SET TASK
Using the Tacoma plow thread, answer each question below.
1. How long is the driveway the first poster wants to plow?
2. About how much ballast does gsxwonger say he uses?
3. How much does the poster with the snowsport plow say he has spent on it?

GIVEN PASSAGE
.....
# Can you put a plow on a 2.7L Tacoma?



## joleger

Hey Guys,

I am in the market for a light duty truck. I would like to get one that I could also put a plow on for personal use. I am very interested in the Tacoma with the 2.7L engine.

Could I put a small plow on this truck so that I can plow my 500m driveway?

Thoughts?

Thanks

Jason


----------



## Clint S

Just go to a brands site and input your info. I am sure you can get one. I had one on an old s10


----------



## gsxwonger

i just put one on my 04 tacoma. 2.7. works good so far and i cleaned up a small parking lot. havnet needed to go in 4 lo yet. pushes good.


----------



## joleger

gsxwonger;973052 said:


> i just put one on my 04 tacoma. 2.7. works good so far and i cleaned up a small parking lot. havnet needed to go in 4 lo yet. pushes good.


Thanks GSX,

May I ask you what type of plow you have? Do you have the TRD off-road package?


----------



## gsxwonger

im running a fisher mm1 6' 9". no trd on mine. wish i had the locking diff but i havent needed it yet. just using a heavy ballist (about 600 - 700lb) my truck has a 3 inch suspension lift and 2 inch body lift on it.
i put an add-a-leaf in the back with billistien shocks.


----------



## gsxwonger

heres a link with some pics of it.

http://www.plowsite.com/showthread.php?t=94580


----------



## S-205

You would never even use diff lock when plowing because it only works in low gear and the first gear in high is low enough I would say. The 2.7 is kind soft to plow with but it would do the job. The 3.4 would be a little better if you could swing it. My opinion anyway.


----------



## mercer_me

gsxwonger;973152 said:


> heres a link with some pics of it.
> 
> http://www.plowsite.com/showthread.php?t=94580&page=3


How tall is your plow? How much does your plow weigh?


----------



## 98tacoma

*snowsport plow*

Had a snowsport plow on my 98 tacoma w/ the 4cyl engine, 5sp, pushed great and adds minimal weight to the truck. Have it now on my 02 4runner. Didn't have to do any mods (other than add a front receiver hitch), no ballast. Just put the plow on and go, really couldn't be any simpler. Here's some nice pics of the yota w/ the snowsport at work. Personally, I couldn't justify spending the price of a "real" plow for just doing your own drive. I'm in under $900 for mine.

http://www.plowsite.com/showthread.php?t=59806


----------



## Averysdad

Had a 6.9 LD on my 95.5 Tacoma 2.7L It handled the plow fine (get some ballast in the back and use low range). Never had problems pushing snow.


----------



## gsxwonger

mercer_me;983301 said:


> How tall is your plow? How much does your plow weigh?


its a fisher 6,9 ld its 24 inches i think tall and about 472 lbs. kinda heavy for the truck but it holds it well.


----------



## Snowzilla

A Western Suburbanite or Fisher Homesteader (same plow basically) is the probably the the lightest weight fully functional plow you can buy. I know a guy with one on an S10 blazer and it works great. I was thinking I've seen these as low as $2,800-2,900 if you look through sponsor links.


----------
.....
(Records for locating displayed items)
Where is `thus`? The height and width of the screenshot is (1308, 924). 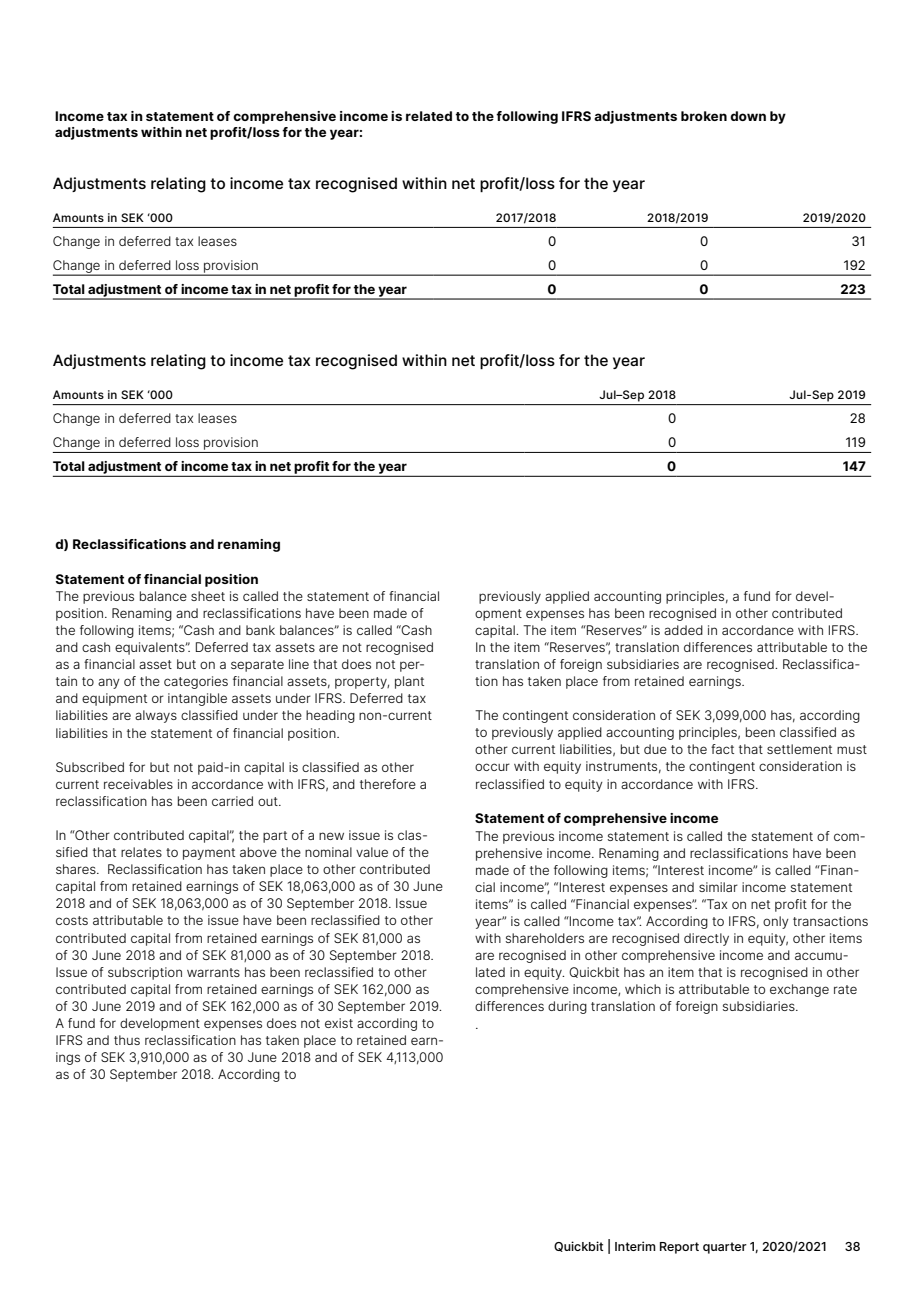 thus is located at coordinates (127, 1040).
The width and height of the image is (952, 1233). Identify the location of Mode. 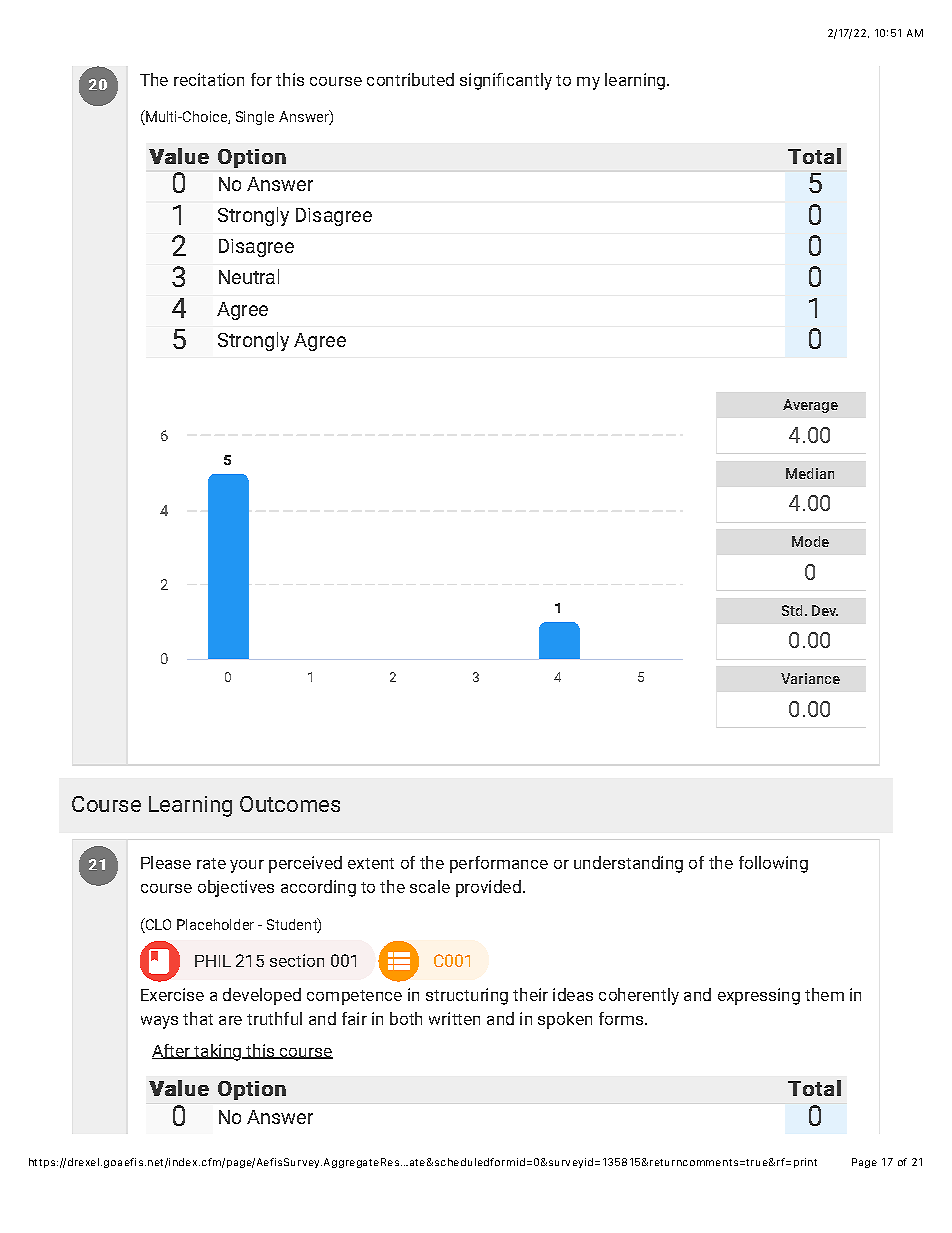
(810, 541).
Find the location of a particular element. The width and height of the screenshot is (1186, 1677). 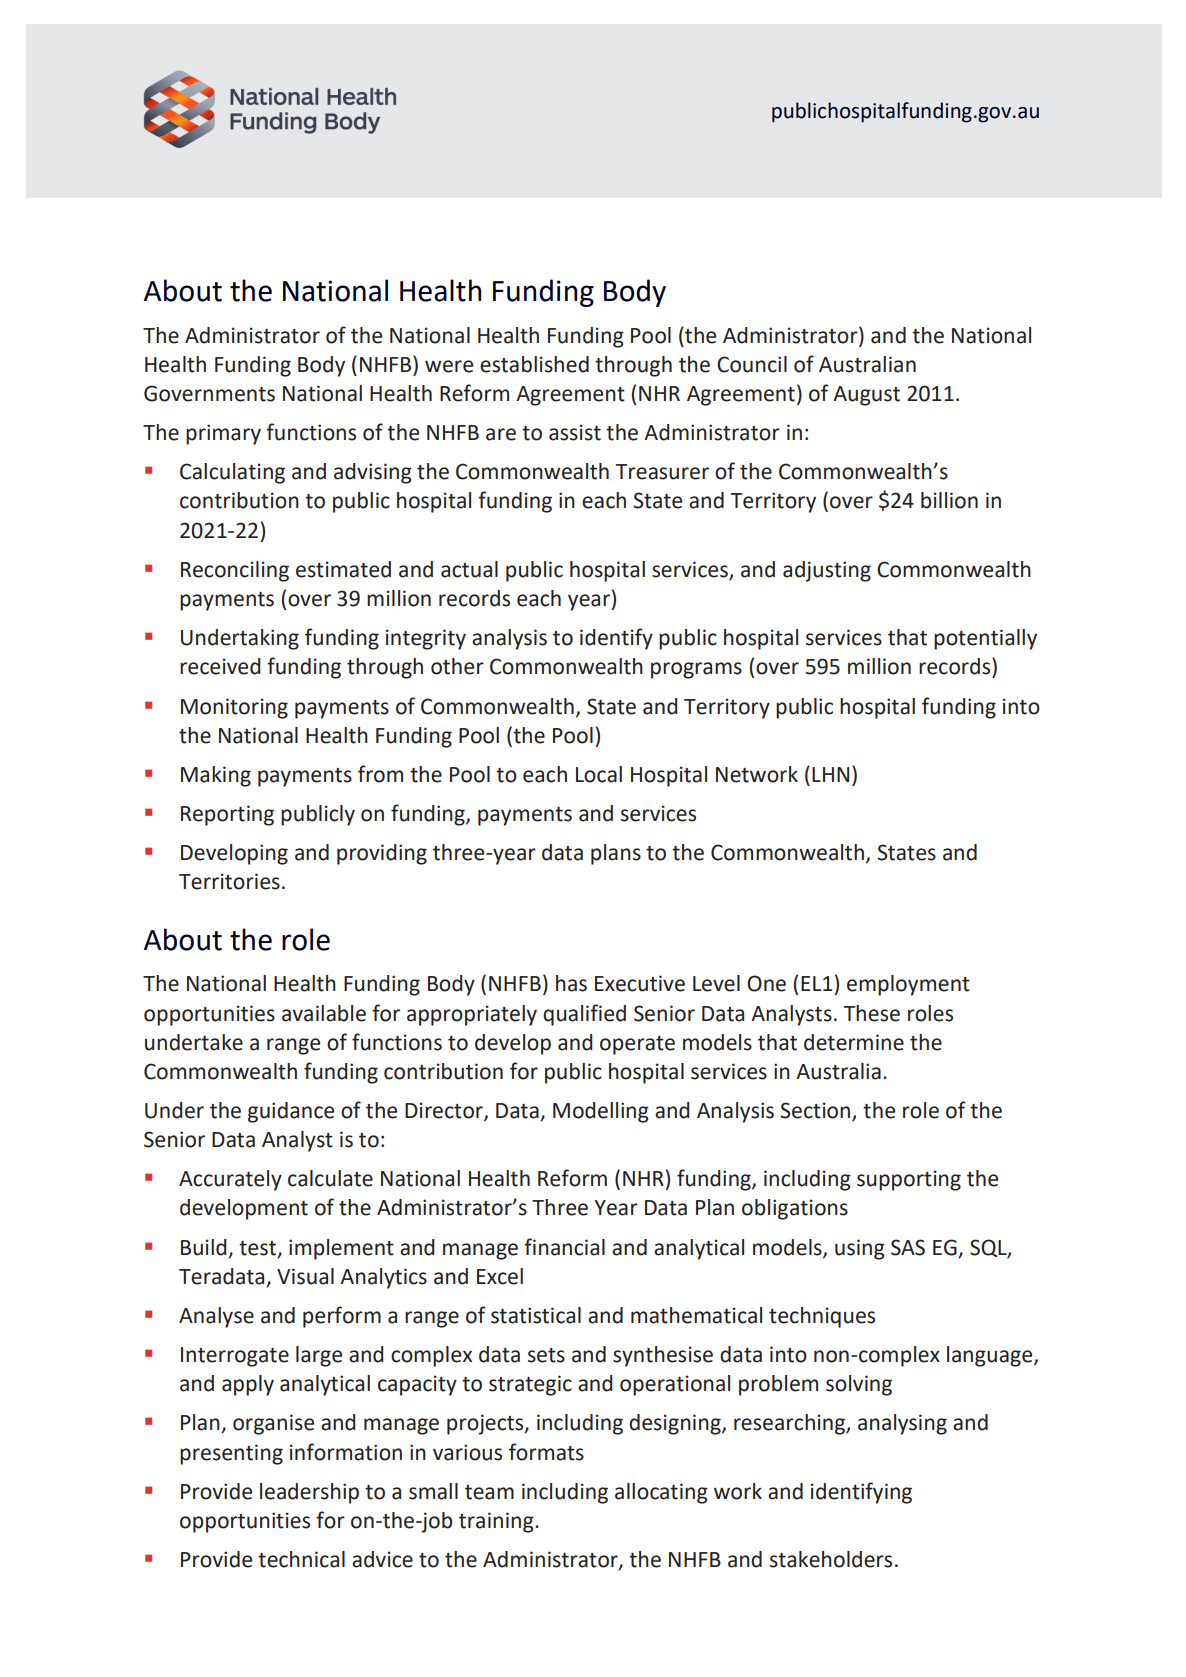

assist is located at coordinates (575, 432).
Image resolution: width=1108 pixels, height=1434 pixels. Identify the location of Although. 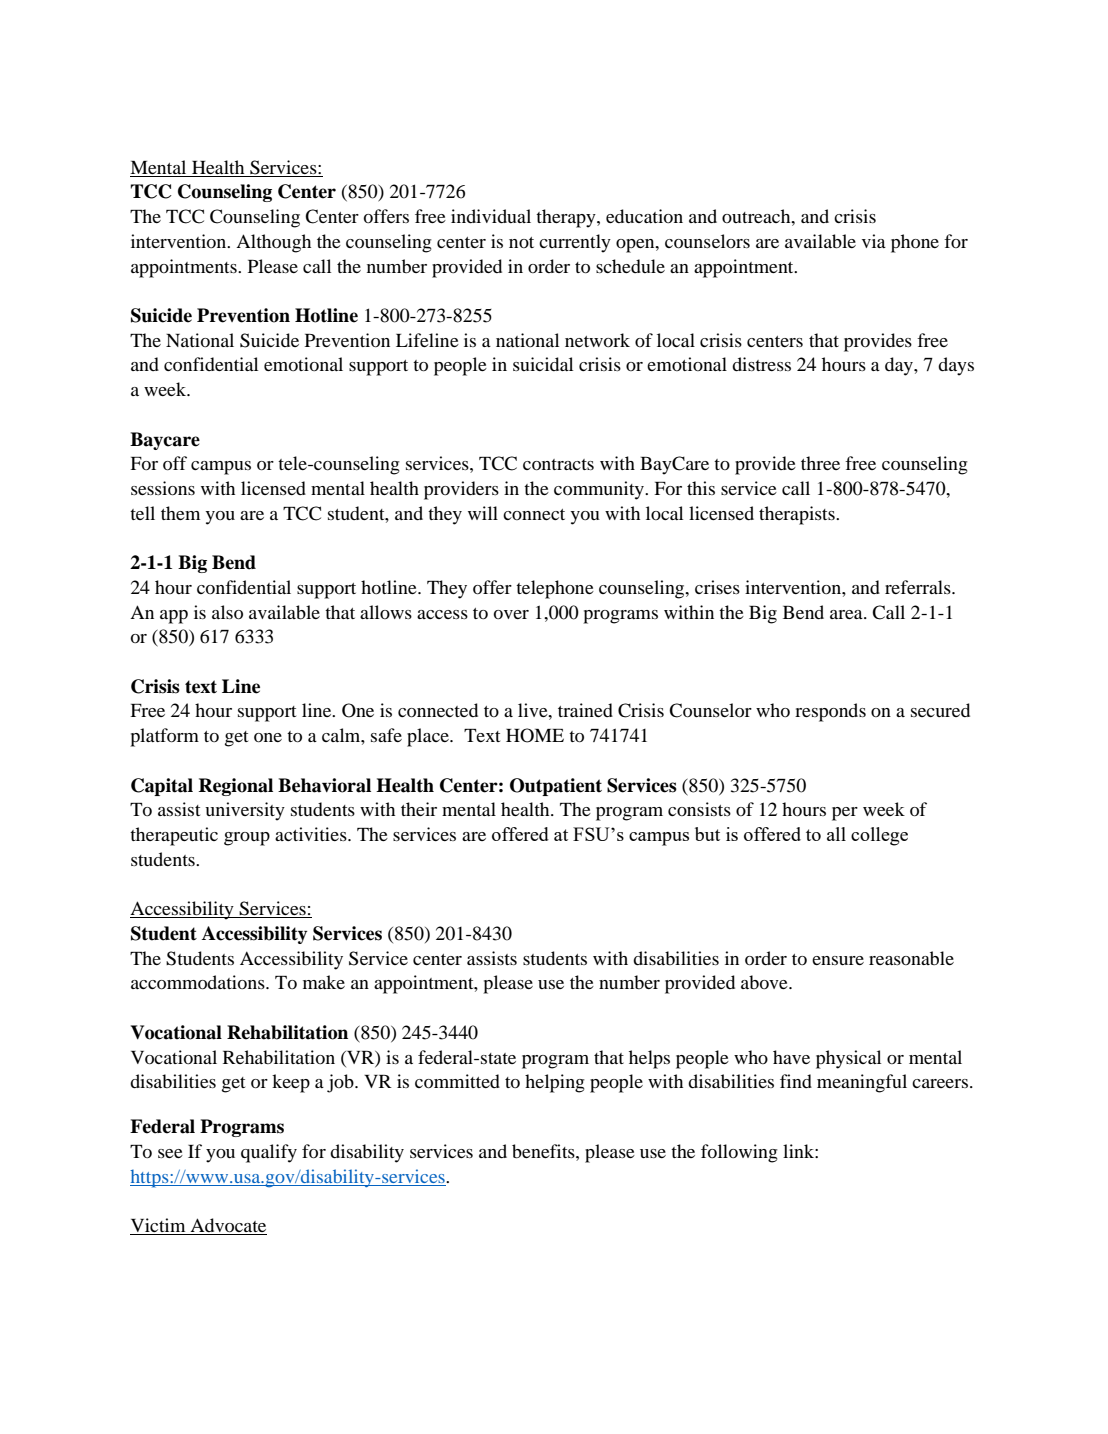
(273, 243).
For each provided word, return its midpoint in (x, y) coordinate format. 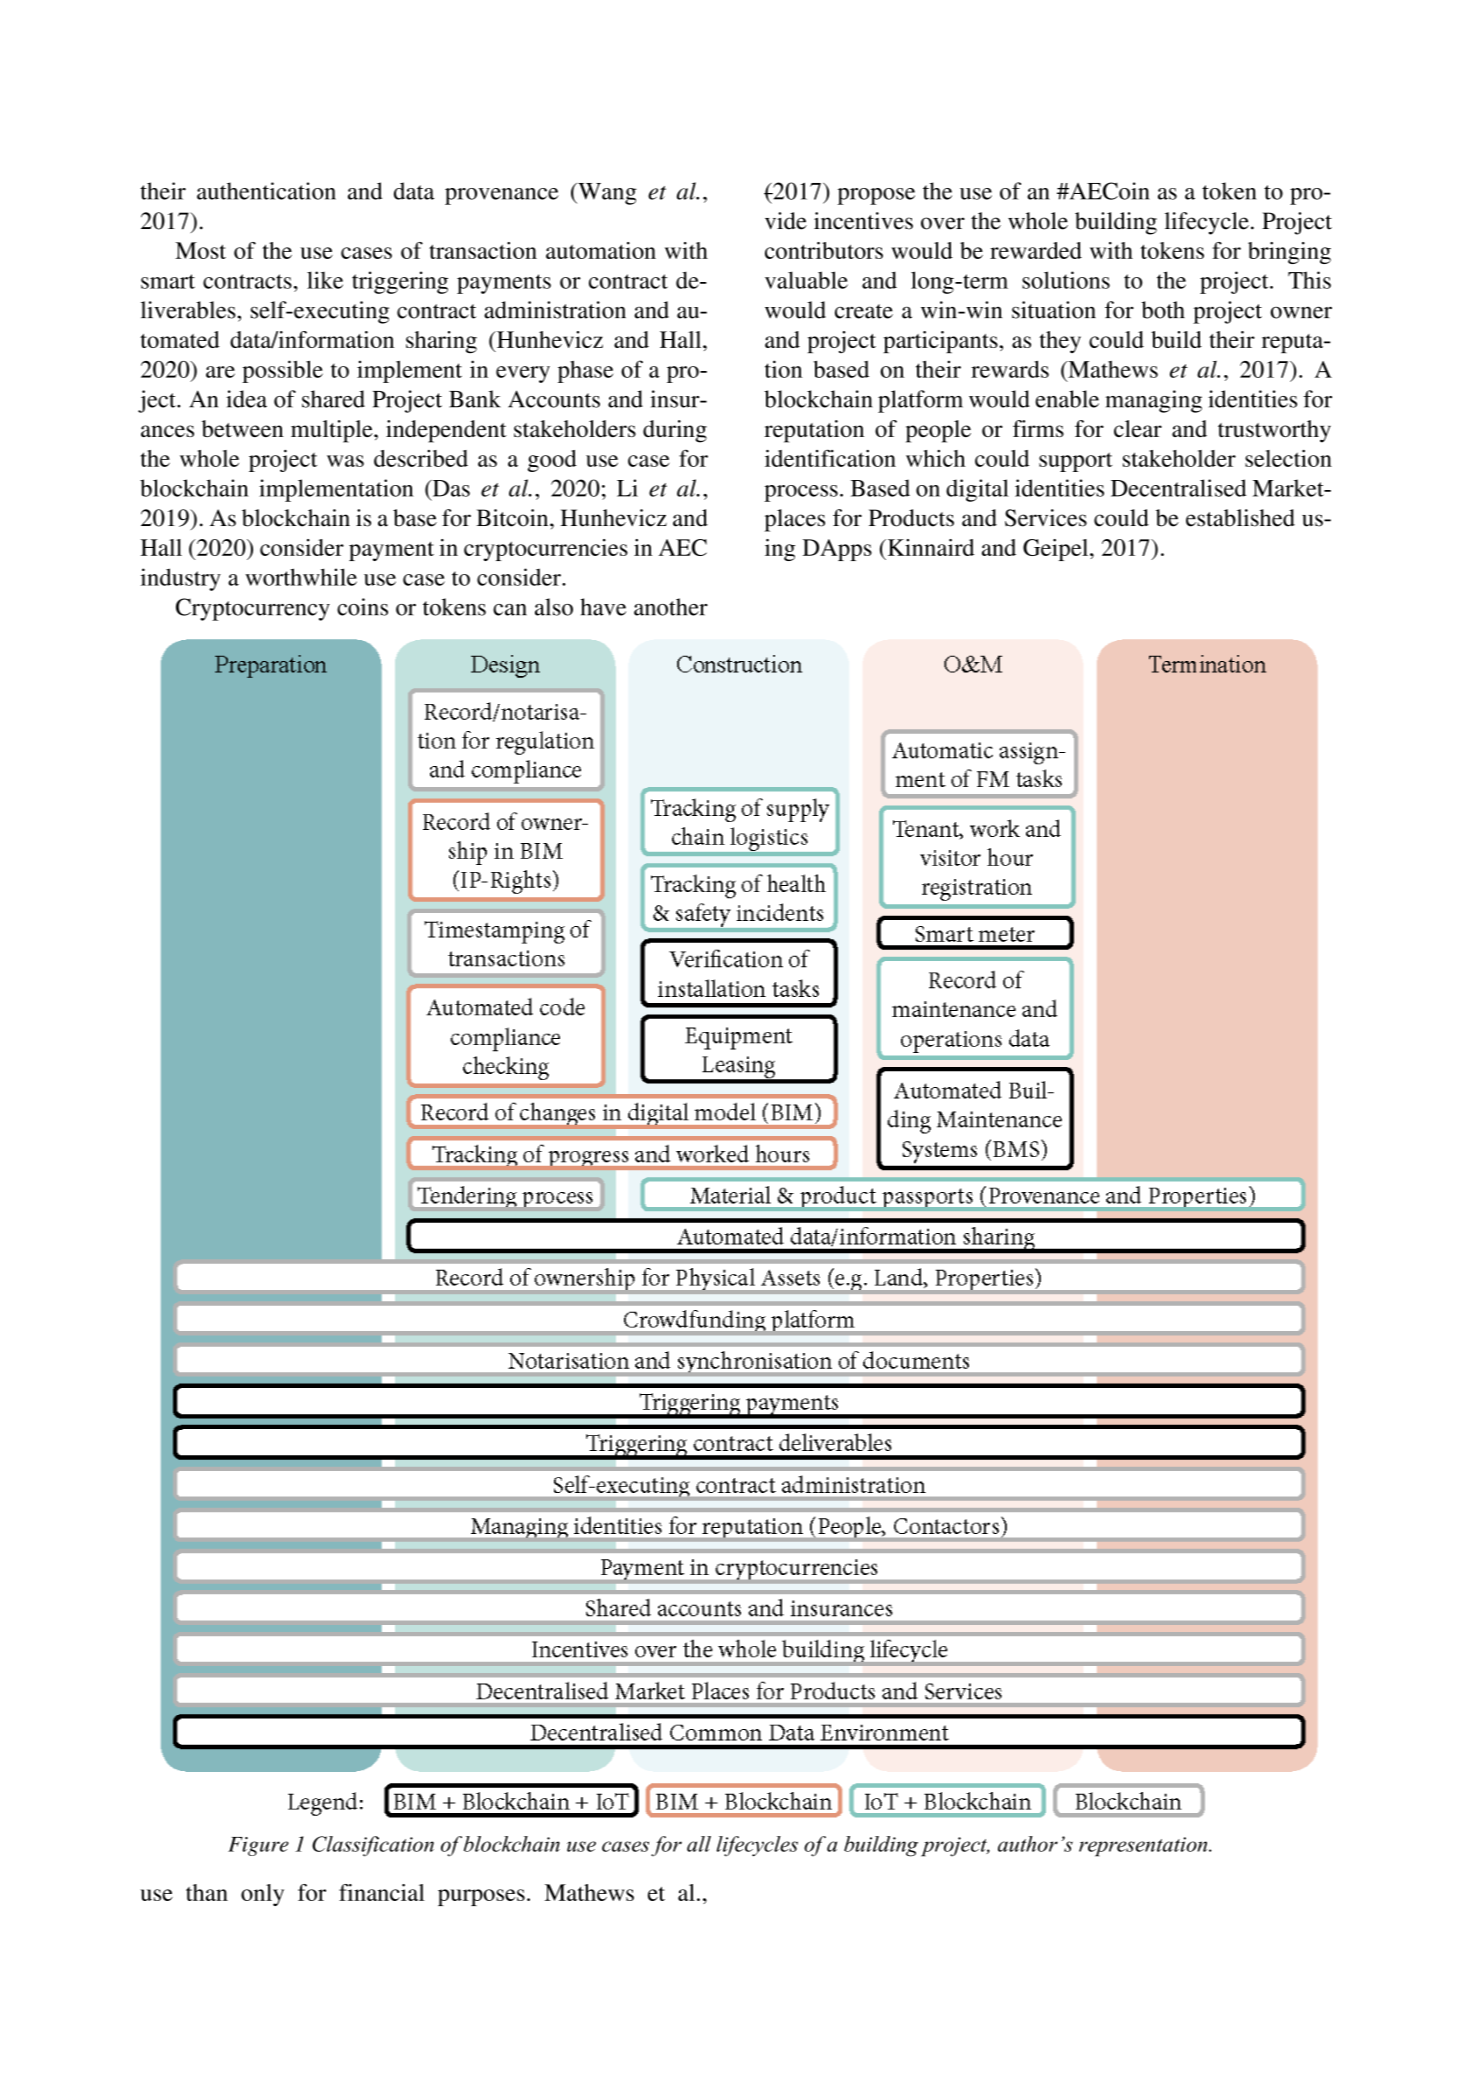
.....
SOLUTION TO THE PROBLEM
1. 500m.
2. About 600 to 700 lb.
3. Under $900.